- Task statement: Of the material below, only the lines from the line containing "Task: Open the Date added filter dropdown" down to the line containing "672x414 pixels." belong in the answer, written out exactly.
───── Provided data
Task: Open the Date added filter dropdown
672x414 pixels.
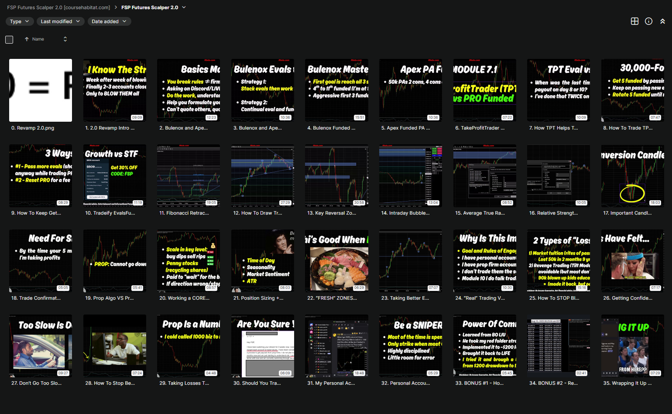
──────────
───── Provided data
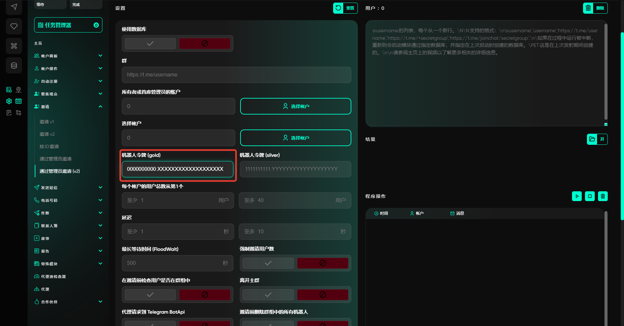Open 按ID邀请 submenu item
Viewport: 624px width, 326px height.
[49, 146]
──────────
───── Provided data
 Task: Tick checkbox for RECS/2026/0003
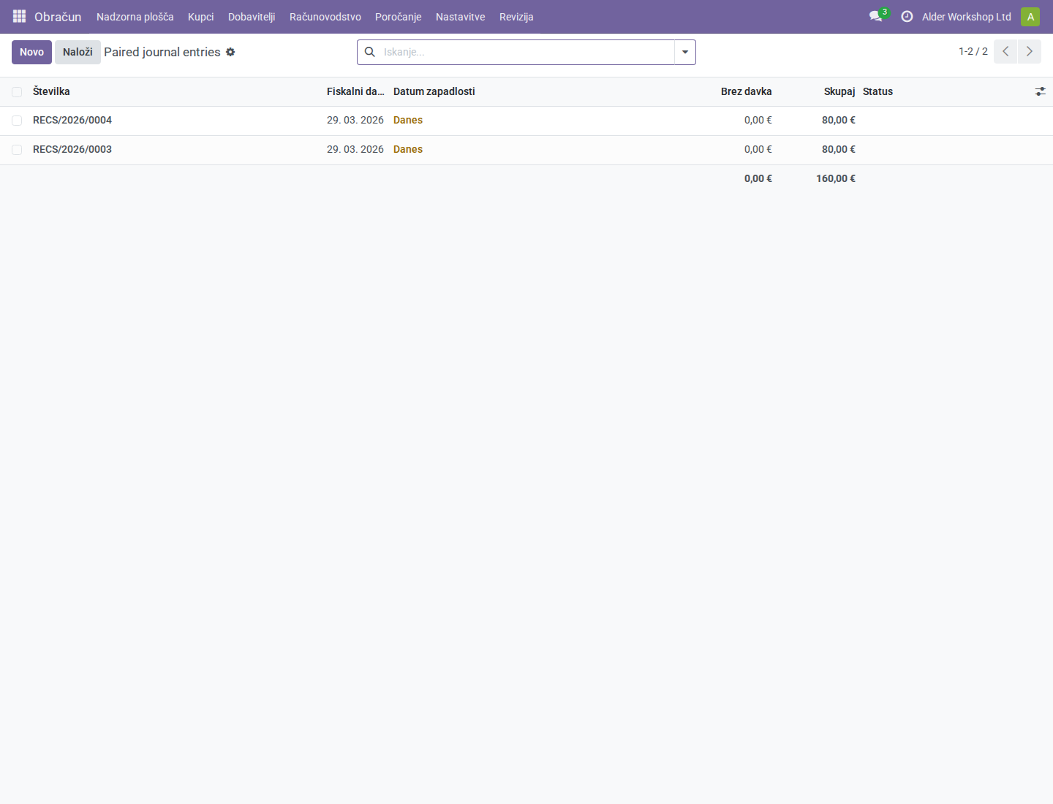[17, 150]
──────────
- Reply:
Task: Open the Date added filter dropdown
672x414 pixels.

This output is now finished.